> **Work instructions**
For the material below, the expected output is exactly the lines between the line holding "[Share via link] (184, 2246)" and the line holding "[Email] (1288, 821)", inclusive, with pictures left out.
START Information given
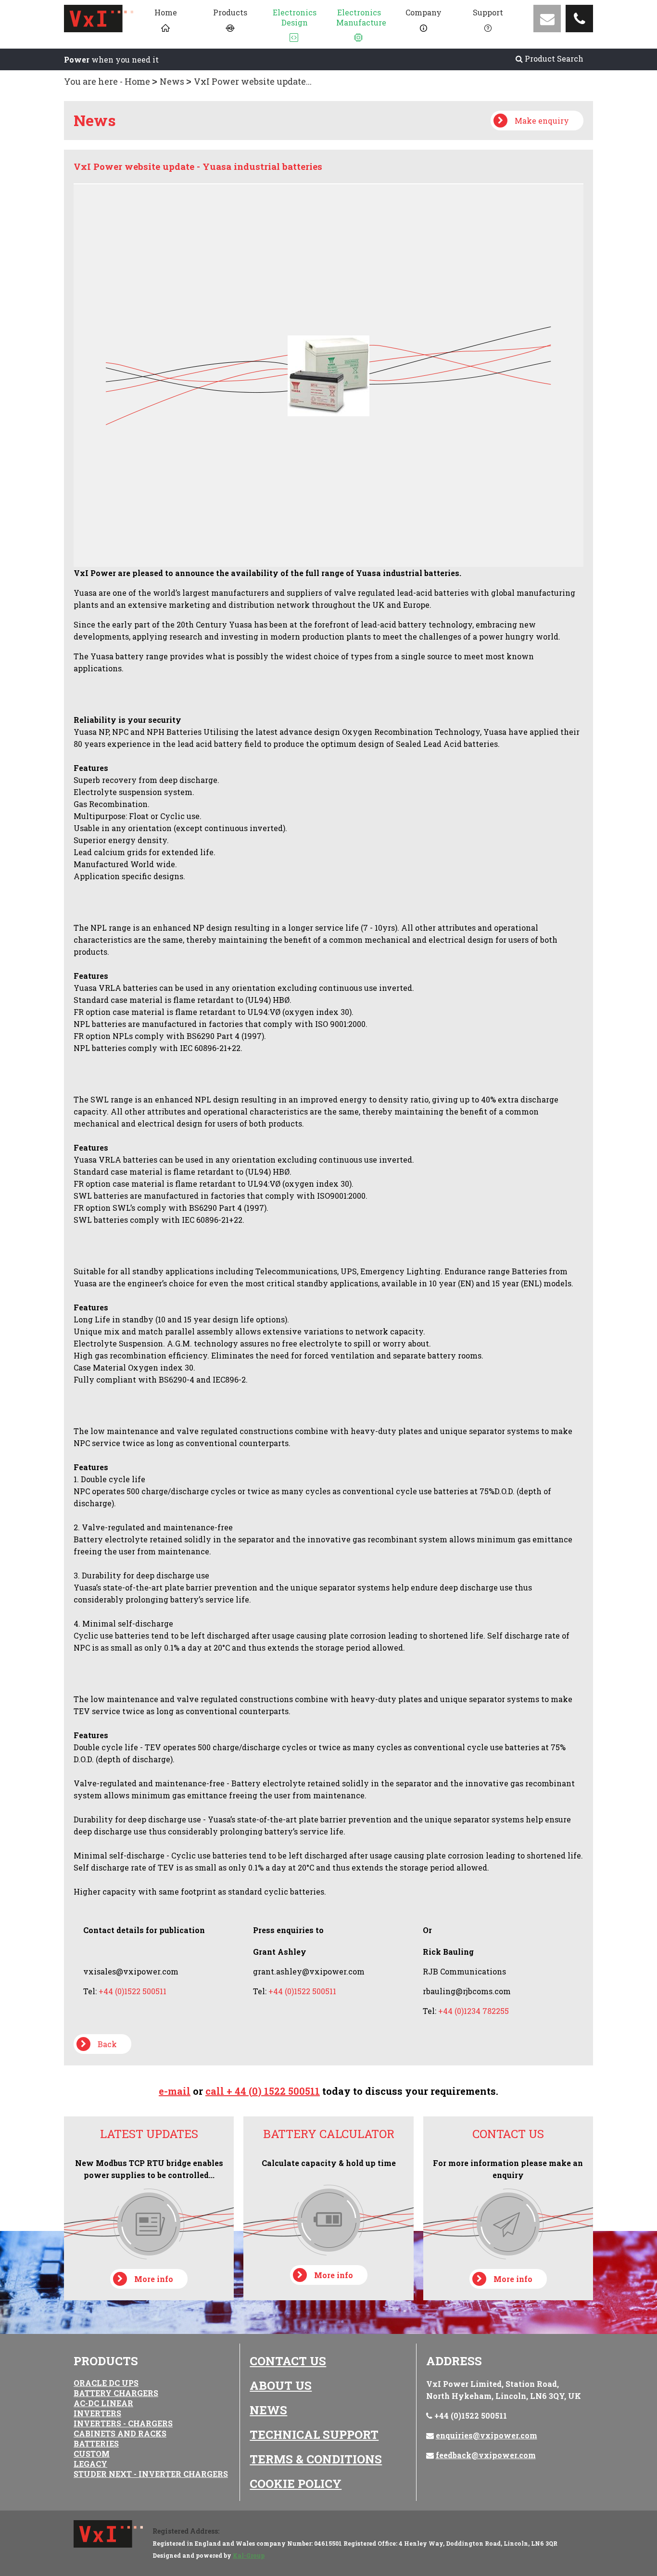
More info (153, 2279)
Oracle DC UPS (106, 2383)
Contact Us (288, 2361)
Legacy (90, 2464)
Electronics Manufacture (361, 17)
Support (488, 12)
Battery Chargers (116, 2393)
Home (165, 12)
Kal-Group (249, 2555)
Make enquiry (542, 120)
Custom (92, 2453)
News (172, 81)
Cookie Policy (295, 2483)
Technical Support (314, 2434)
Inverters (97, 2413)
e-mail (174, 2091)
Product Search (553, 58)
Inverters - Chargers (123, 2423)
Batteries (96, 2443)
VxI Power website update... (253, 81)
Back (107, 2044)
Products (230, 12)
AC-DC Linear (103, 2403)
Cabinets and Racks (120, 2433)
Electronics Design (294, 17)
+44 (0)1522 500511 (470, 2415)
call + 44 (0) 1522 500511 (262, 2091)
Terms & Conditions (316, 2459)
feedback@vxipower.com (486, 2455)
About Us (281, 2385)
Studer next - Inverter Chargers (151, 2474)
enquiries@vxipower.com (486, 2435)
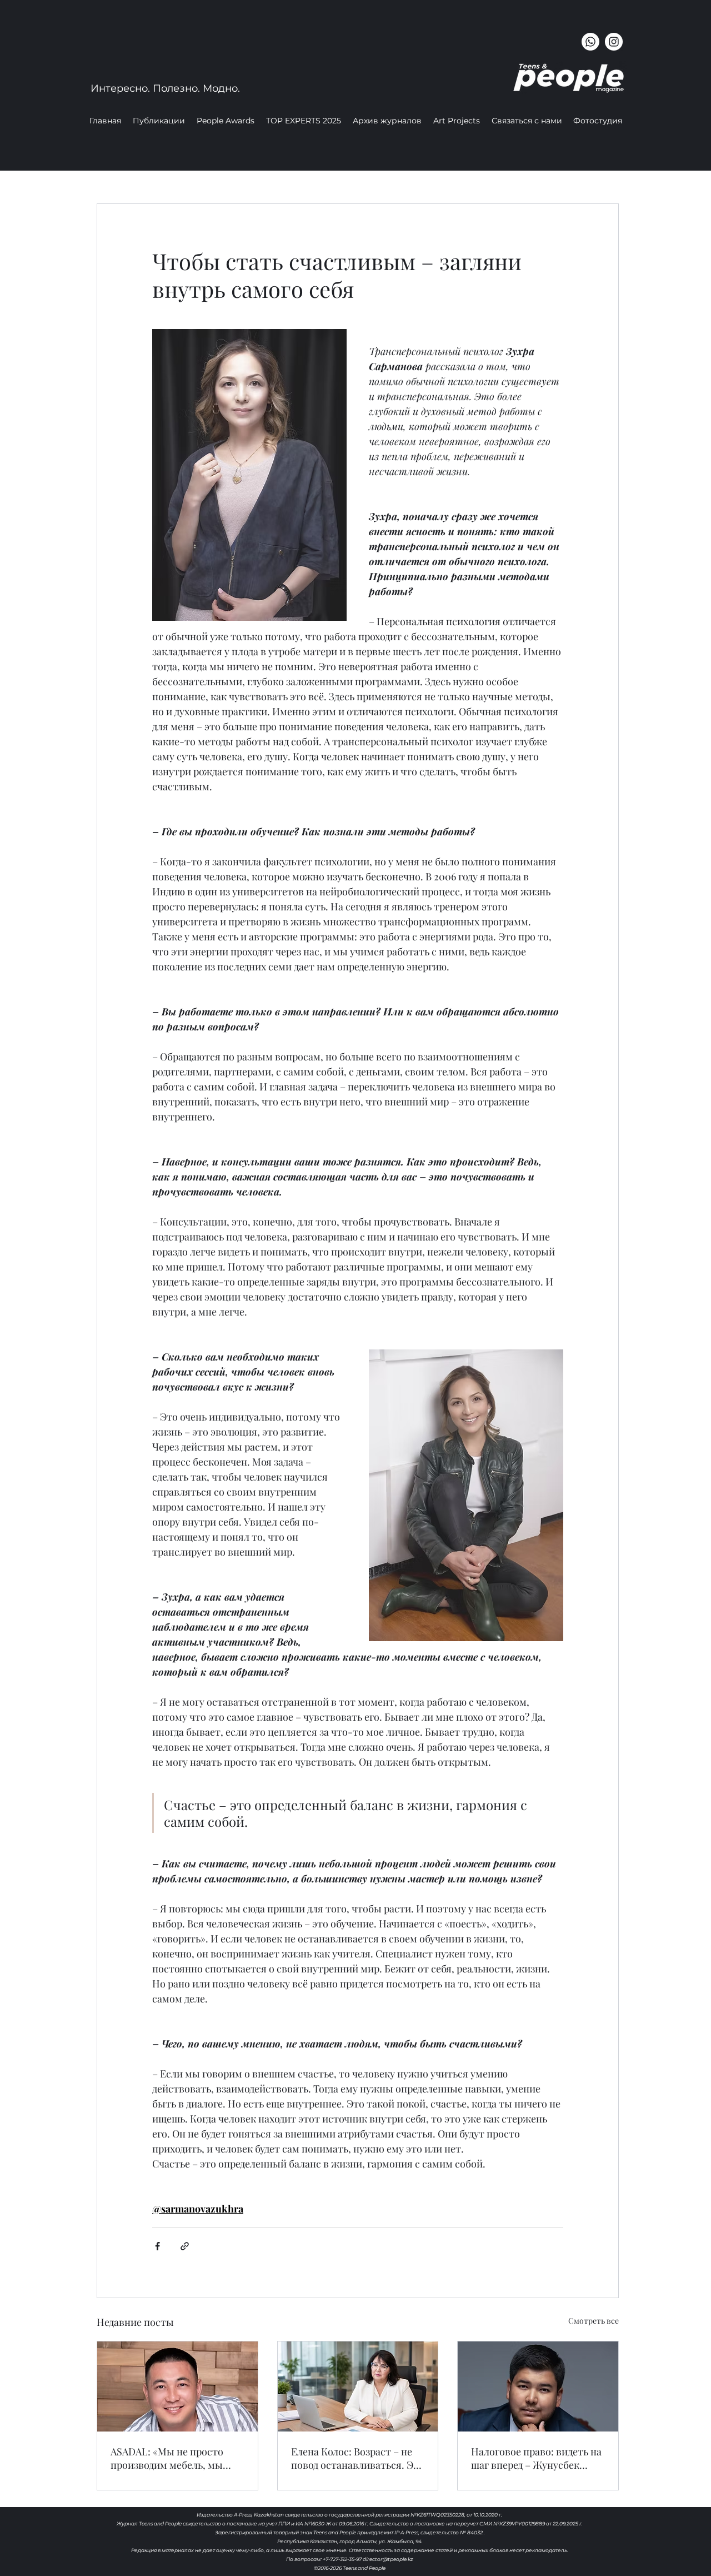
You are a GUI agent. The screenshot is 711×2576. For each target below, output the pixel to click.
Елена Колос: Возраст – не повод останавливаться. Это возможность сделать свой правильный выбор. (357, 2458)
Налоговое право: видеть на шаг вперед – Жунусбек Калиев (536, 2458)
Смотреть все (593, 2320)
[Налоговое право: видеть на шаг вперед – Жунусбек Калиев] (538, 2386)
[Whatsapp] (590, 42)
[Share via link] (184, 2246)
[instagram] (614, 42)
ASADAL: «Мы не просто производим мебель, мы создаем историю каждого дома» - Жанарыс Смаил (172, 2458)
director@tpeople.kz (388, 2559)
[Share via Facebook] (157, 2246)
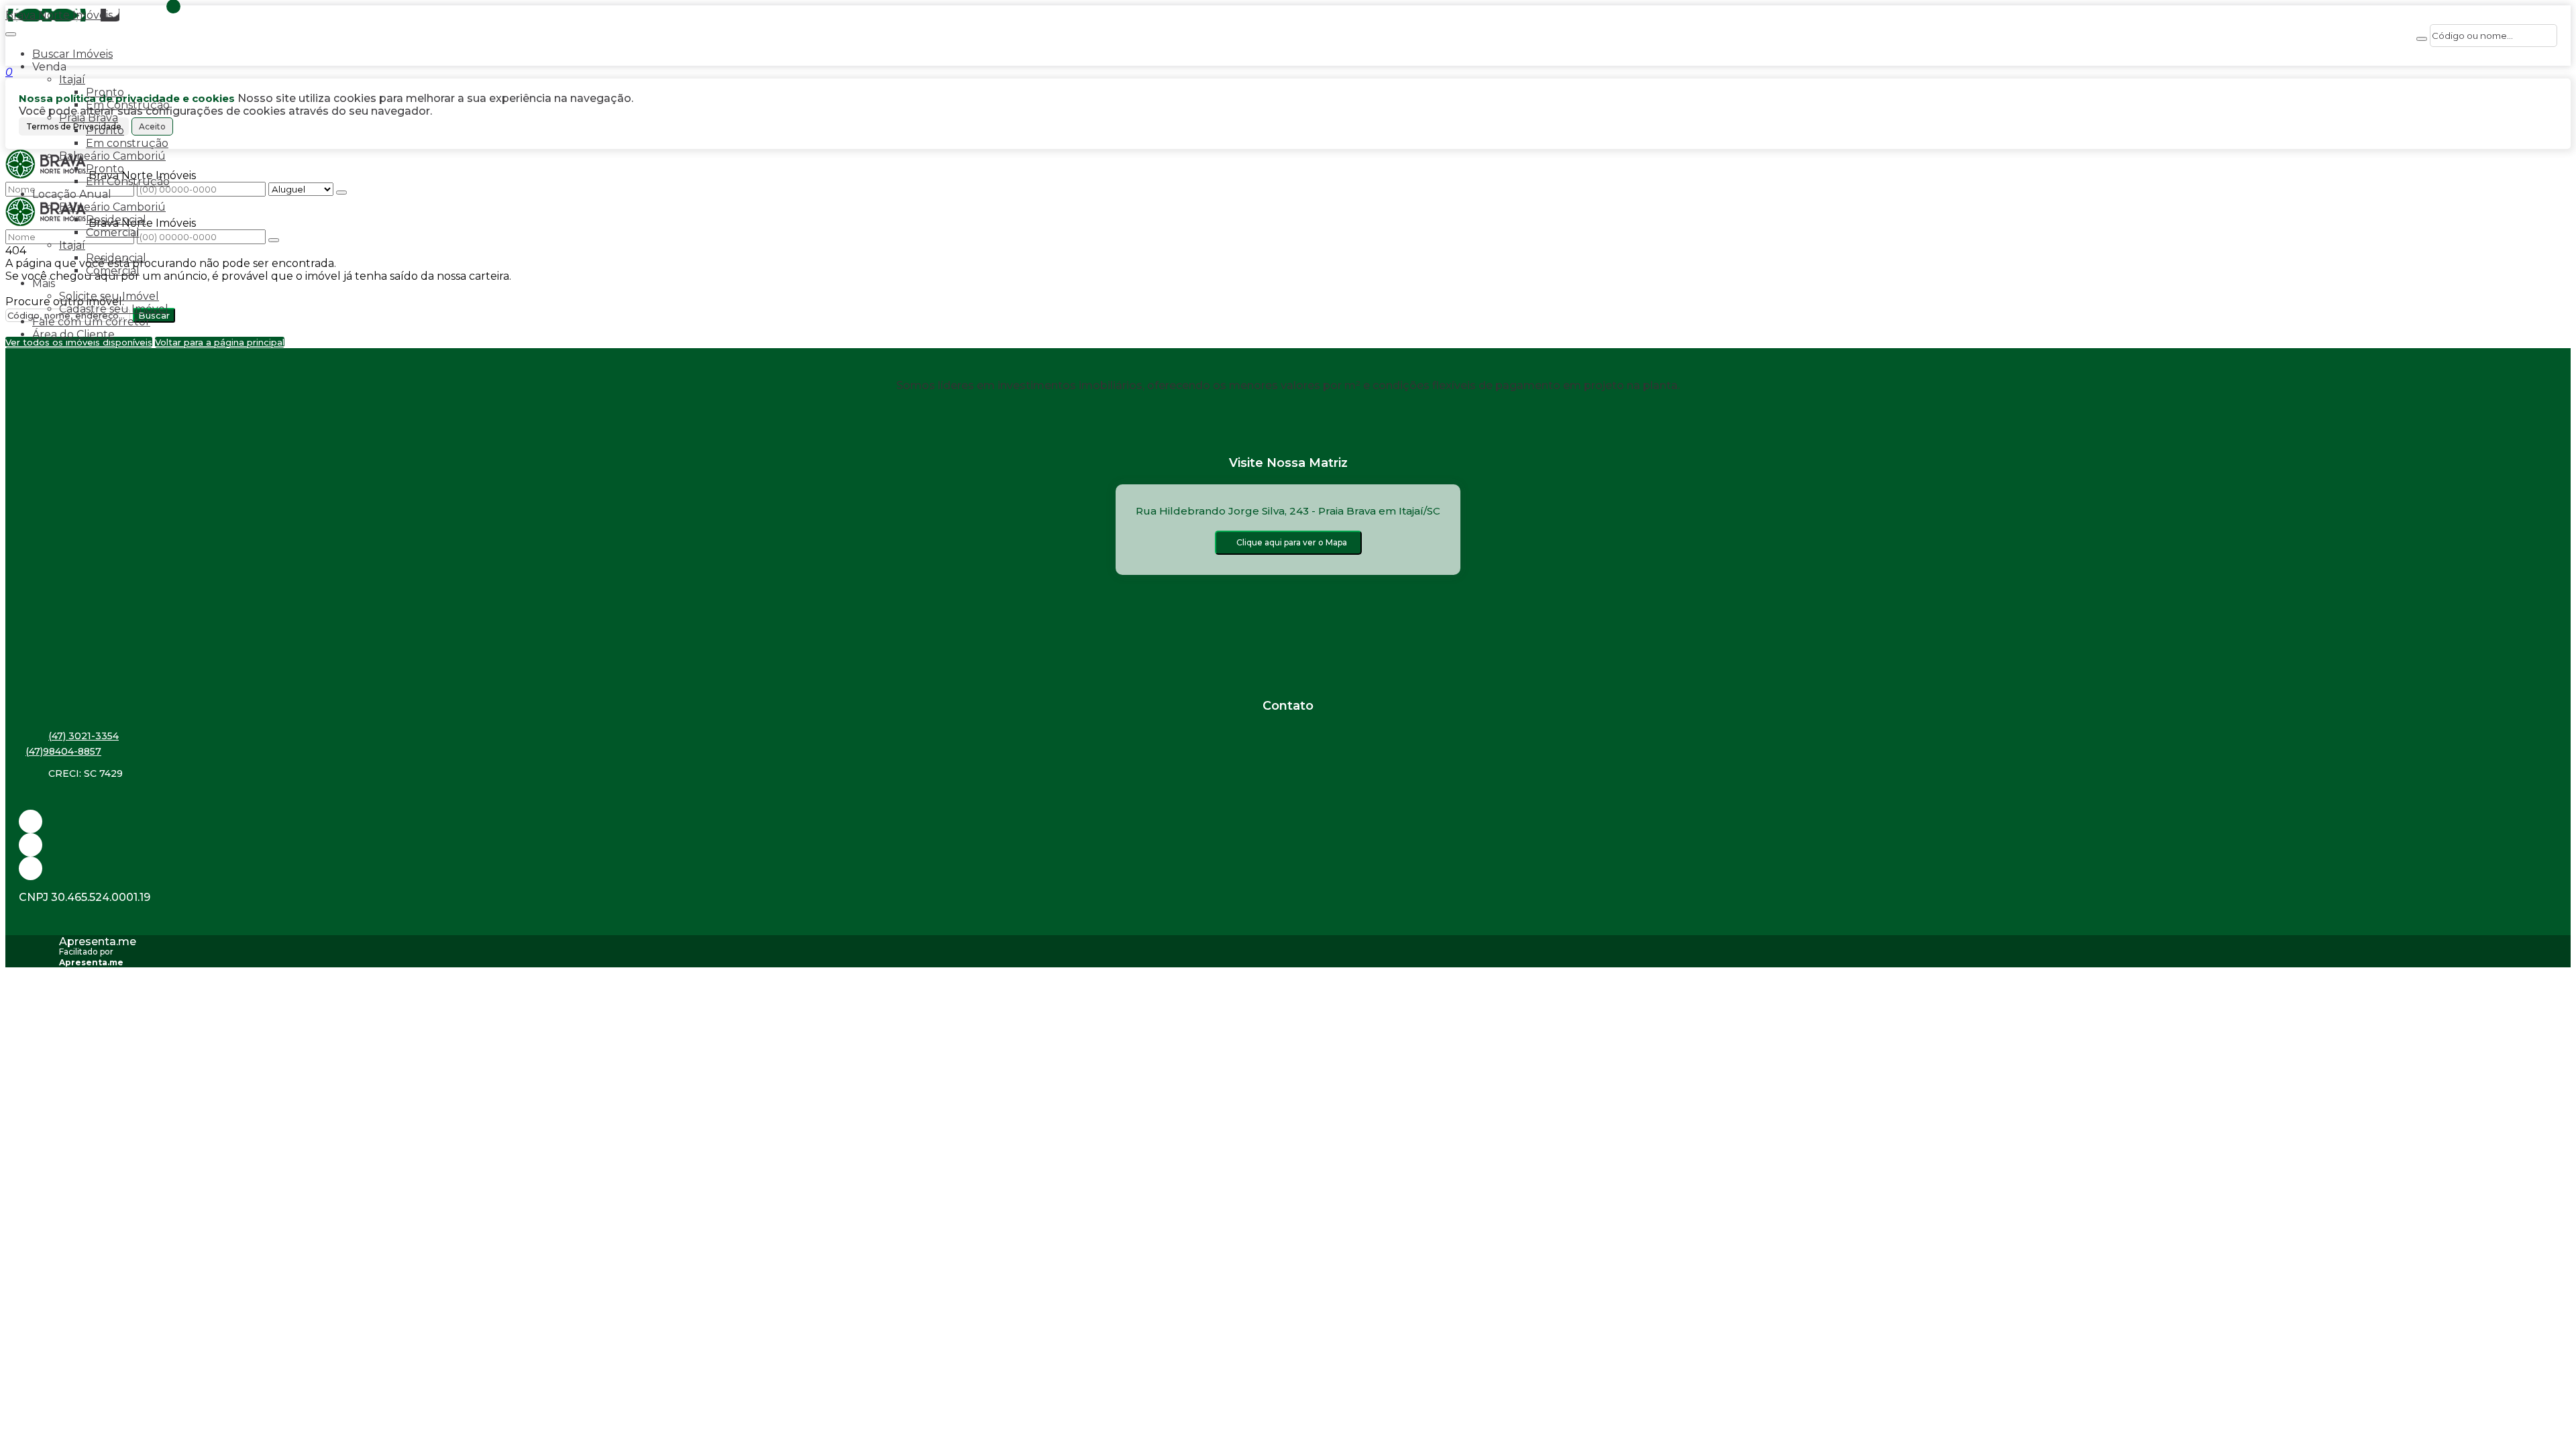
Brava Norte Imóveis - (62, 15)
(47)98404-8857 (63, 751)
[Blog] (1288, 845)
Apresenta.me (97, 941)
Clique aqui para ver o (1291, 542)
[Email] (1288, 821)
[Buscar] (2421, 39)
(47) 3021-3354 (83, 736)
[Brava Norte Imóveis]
END Information given
> **Completed task**
[Share via link] (184, 2246)
[instagram] (614, 42)
ASADAL: «Мы не просто производим мебель, мы создаем историю каждого дома» - Жанарыс Смаил (172, 2458)
director@tpeople.kz (388, 2559)
[Share via Facebook] (157, 2246)
Brava Norte Imóveis - (62, 15)
(47)98404-8857 (63, 751)
[Blog] (1288, 845)
Apresenta.me (97, 941)
Clique aqui para ver o (1291, 542)
[Email] (1288, 821)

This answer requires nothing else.